* **Problem to solve**
Rewrite the stretch of the records from the line containing "Click the search magnifier icon in help box" through the line containing "(x=612, y=215)" as a numbered list, skipping any blank lines.

(Target pointing data)
-----
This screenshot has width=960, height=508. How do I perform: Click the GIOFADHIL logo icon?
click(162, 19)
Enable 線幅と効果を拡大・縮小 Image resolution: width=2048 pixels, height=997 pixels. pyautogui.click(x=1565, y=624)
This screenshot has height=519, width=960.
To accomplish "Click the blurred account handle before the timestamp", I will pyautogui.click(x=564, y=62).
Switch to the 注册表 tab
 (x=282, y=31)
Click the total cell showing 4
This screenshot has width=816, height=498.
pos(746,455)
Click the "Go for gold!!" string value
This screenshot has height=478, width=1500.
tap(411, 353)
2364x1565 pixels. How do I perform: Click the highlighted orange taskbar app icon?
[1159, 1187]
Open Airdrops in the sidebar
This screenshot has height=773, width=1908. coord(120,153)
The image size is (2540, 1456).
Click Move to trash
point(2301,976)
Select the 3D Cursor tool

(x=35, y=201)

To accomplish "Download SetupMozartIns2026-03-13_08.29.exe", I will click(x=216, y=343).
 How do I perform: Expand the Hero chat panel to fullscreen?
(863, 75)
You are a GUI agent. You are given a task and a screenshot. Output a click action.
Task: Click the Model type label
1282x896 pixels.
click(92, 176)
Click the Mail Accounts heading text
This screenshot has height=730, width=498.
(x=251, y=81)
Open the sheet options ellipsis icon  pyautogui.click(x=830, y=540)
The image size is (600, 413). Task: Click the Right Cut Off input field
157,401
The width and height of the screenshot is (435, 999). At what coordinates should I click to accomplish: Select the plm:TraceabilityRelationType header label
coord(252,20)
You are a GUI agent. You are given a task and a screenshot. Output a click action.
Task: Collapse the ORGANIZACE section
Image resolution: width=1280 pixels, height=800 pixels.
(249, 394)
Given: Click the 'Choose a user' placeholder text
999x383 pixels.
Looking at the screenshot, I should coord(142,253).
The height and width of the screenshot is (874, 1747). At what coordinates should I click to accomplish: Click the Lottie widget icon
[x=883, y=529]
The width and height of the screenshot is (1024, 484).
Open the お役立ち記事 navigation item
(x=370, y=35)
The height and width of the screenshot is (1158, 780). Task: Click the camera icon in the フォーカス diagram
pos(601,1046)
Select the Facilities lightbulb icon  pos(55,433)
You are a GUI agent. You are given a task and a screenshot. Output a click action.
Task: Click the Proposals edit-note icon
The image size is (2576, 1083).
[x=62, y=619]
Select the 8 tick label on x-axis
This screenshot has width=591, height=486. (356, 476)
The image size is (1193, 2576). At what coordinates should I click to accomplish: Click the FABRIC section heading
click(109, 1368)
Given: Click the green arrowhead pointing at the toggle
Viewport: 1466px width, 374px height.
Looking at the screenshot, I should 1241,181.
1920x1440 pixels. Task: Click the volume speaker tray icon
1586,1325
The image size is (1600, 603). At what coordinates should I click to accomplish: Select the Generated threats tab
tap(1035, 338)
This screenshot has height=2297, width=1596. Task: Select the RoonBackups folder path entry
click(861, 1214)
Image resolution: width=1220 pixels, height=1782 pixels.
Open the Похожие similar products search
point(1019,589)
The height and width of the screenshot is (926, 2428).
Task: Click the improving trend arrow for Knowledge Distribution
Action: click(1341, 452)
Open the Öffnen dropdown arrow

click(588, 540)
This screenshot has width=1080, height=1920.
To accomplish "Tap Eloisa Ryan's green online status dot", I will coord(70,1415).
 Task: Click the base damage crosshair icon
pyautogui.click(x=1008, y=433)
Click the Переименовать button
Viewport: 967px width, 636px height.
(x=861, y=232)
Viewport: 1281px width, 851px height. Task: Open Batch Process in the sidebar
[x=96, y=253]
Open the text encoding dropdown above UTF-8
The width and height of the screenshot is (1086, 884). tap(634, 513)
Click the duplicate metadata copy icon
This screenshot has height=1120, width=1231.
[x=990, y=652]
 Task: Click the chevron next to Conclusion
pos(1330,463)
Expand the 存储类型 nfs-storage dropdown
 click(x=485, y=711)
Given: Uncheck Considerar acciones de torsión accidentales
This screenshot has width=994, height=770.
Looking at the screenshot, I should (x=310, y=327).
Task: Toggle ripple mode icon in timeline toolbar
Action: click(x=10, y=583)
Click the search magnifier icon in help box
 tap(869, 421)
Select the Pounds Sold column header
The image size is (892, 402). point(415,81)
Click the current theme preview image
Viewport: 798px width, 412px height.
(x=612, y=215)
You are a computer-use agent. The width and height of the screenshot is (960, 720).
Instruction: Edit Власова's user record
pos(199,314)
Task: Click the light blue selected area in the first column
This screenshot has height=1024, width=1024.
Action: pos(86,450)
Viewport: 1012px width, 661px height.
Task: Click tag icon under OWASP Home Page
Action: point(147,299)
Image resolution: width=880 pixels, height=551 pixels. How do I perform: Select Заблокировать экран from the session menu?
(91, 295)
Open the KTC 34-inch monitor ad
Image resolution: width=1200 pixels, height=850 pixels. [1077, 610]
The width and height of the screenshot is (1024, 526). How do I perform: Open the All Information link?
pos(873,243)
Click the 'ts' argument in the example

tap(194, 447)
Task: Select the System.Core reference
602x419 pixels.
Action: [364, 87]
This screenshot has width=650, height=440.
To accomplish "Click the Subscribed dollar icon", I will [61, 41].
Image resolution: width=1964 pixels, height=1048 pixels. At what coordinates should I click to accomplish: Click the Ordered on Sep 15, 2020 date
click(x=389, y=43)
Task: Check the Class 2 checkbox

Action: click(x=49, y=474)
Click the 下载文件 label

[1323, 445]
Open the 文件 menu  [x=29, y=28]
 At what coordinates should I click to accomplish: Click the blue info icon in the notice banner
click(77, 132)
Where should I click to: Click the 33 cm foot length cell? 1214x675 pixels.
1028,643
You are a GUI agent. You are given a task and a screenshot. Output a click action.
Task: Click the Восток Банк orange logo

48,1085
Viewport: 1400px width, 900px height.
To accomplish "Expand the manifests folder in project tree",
-----
* **Response**
1. Click the search magnifier icon in help box
2.  tap(869, 421)
3. Select the Pounds Sold column header
4. The image size is (892, 402). point(415,81)
5. Click the current theme preview image
6. Viewport: 798px width, 412px height.
7. (x=612, y=215)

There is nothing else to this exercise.